EXERCISE DESCRIPTION:
A word-for-word copy of the records below is required.

═════ GIVEN RECORDS ═════

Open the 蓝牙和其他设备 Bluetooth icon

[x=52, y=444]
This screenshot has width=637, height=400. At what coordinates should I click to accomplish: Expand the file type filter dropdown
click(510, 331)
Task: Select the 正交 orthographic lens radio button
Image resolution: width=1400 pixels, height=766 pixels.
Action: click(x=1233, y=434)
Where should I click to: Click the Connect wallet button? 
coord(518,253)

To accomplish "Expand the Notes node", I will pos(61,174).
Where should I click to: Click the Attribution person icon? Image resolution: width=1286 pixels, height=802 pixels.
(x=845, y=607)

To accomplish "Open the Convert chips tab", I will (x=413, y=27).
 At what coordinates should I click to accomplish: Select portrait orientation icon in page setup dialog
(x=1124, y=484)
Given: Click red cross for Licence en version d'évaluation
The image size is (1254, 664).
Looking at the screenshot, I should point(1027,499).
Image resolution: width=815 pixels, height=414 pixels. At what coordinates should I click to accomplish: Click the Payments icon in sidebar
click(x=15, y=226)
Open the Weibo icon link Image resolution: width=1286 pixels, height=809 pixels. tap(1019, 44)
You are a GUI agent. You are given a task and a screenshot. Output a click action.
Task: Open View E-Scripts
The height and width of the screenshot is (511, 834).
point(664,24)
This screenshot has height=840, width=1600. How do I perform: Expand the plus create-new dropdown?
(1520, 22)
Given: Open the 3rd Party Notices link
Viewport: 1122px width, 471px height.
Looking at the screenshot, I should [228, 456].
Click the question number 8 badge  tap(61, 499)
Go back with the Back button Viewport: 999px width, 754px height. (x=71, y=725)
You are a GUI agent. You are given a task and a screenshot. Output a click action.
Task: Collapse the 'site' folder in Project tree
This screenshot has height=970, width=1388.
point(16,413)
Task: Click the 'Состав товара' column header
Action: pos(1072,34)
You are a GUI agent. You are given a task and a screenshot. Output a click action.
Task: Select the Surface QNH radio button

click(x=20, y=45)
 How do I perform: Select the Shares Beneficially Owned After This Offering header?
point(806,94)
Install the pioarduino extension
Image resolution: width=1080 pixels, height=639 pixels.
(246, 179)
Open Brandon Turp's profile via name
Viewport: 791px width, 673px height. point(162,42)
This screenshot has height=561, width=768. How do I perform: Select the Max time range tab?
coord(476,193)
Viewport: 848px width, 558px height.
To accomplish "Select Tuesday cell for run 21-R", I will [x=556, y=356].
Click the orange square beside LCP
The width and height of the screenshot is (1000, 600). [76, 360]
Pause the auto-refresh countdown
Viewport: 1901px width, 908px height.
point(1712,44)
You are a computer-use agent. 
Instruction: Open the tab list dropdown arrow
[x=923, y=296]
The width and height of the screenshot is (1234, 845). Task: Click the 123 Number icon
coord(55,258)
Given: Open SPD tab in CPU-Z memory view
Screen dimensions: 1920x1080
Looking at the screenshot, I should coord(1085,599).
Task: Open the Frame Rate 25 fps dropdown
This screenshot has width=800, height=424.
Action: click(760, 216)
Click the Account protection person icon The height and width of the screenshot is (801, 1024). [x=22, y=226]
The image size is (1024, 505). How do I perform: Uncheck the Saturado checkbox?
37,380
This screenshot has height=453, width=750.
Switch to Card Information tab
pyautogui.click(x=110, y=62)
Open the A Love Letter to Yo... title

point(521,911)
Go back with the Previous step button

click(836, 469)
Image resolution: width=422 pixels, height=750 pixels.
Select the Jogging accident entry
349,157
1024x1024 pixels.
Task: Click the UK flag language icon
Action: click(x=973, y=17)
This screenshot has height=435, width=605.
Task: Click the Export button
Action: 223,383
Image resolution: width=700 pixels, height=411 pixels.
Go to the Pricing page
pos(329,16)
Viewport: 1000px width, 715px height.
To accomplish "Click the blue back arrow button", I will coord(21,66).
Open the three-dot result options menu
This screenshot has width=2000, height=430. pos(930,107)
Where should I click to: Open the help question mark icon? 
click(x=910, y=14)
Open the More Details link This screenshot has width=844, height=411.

═════

RESULT OF THIS EXERCISE:
Open the 蓝牙和其他设备 Bluetooth icon

[x=52, y=444]
This screenshot has width=637, height=400. At what coordinates should I click to accomplish: Expand the file type filter dropdown
click(510, 331)
Task: Select the 正交 orthographic lens radio button
Image resolution: width=1400 pixels, height=766 pixels.
Action: click(x=1233, y=434)
Where should I click to: Click the Connect wallet button? 
coord(518,253)

To accomplish "Expand the Notes node", I will pos(61,174).
Where should I click to: Click the Attribution person icon? Image resolution: width=1286 pixels, height=802 pixels.
(x=845, y=607)

To accomplish "Open the Convert chips tab", I will (x=413, y=27).
 At what coordinates should I click to accomplish: Select portrait orientation icon in page setup dialog
(x=1124, y=484)
Given: Click red cross for Licence en version d'évaluation
The image size is (1254, 664).
Looking at the screenshot, I should point(1027,499).
Image resolution: width=815 pixels, height=414 pixels. At what coordinates should I click to accomplish: Click the Payments icon in sidebar
click(x=15, y=226)
Open the Weibo icon link Image resolution: width=1286 pixels, height=809 pixels. tap(1019, 44)
You are a GUI agent. You are given a task and a screenshot. Output a click action.
Task: Open View E-Scripts
The height and width of the screenshot is (511, 834).
point(664,24)
This screenshot has height=840, width=1600. How do I perform: Expand the plus create-new dropdown?
(1520, 22)
Given: Open the 3rd Party Notices link
Viewport: 1122px width, 471px height.
Looking at the screenshot, I should [228, 456].
Click the question number 8 badge  tap(61, 499)
Go back with the Back button Viewport: 999px width, 754px height. (x=71, y=725)
You are a GUI agent. You are given a task and a screenshot. Output a click action.
Task: Collapse the 'site' folder in Project tree
This screenshot has height=970, width=1388.
point(16,413)
Task: Click the 'Состав товара' column header
Action: pos(1072,34)
You are a GUI agent. You are given a task and a screenshot. Output a click action.
Task: Select the Surface QNH radio button

click(x=20, y=45)
 How do I perform: Select the Shares Beneficially Owned After This Offering header?
point(806,94)
Install the pioarduino extension
Image resolution: width=1080 pixels, height=639 pixels.
(246, 179)
Open Brandon Turp's profile via name
Viewport: 791px width, 673px height. point(162,42)
This screenshot has height=561, width=768. How do I perform: Select the Max time range tab?
coord(476,193)
Viewport: 848px width, 558px height.
To accomplish "Select Tuesday cell for run 21-R", I will [x=556, y=356].
Click the orange square beside LCP
The width and height of the screenshot is (1000, 600). [76, 360]
Pause the auto-refresh countdown
Viewport: 1901px width, 908px height.
point(1712,44)
You are a computer-use agent. 
Instruction: Open the tab list dropdown arrow
[x=923, y=296]
The width and height of the screenshot is (1234, 845). Task: Click the 123 Number icon
coord(55,258)
Given: Open SPD tab in CPU-Z memory view
Screen dimensions: 1920x1080
Looking at the screenshot, I should coord(1085,599).
Task: Open the Frame Rate 25 fps dropdown
This screenshot has width=800, height=424.
Action: click(760, 216)
Click the Account protection person icon The height and width of the screenshot is (801, 1024). [x=22, y=226]
The image size is (1024, 505). How do I perform: Uncheck the Saturado checkbox?
37,380
This screenshot has height=453, width=750.
Switch to Card Information tab
pyautogui.click(x=110, y=62)
Open the A Love Letter to Yo... title

point(521,911)
Go back with the Previous step button

click(836, 469)
Image resolution: width=422 pixels, height=750 pixels.
Select the Jogging accident entry
349,157
1024x1024 pixels.
Task: Click the UK flag language icon
Action: click(x=973, y=17)
This screenshot has height=435, width=605.
Task: Click the Export button
Action: 223,383
Image resolution: width=700 pixels, height=411 pixels.
Go to the Pricing page
pos(329,16)
Viewport: 1000px width, 715px height.
To accomplish "Click the blue back arrow button", I will coord(21,66).
Open the three-dot result options menu
This screenshot has width=2000, height=430. pos(930,107)
Where should I click to: Open the help question mark icon? 
click(x=910, y=14)
Open the More Details link This screenshot has width=844, height=411.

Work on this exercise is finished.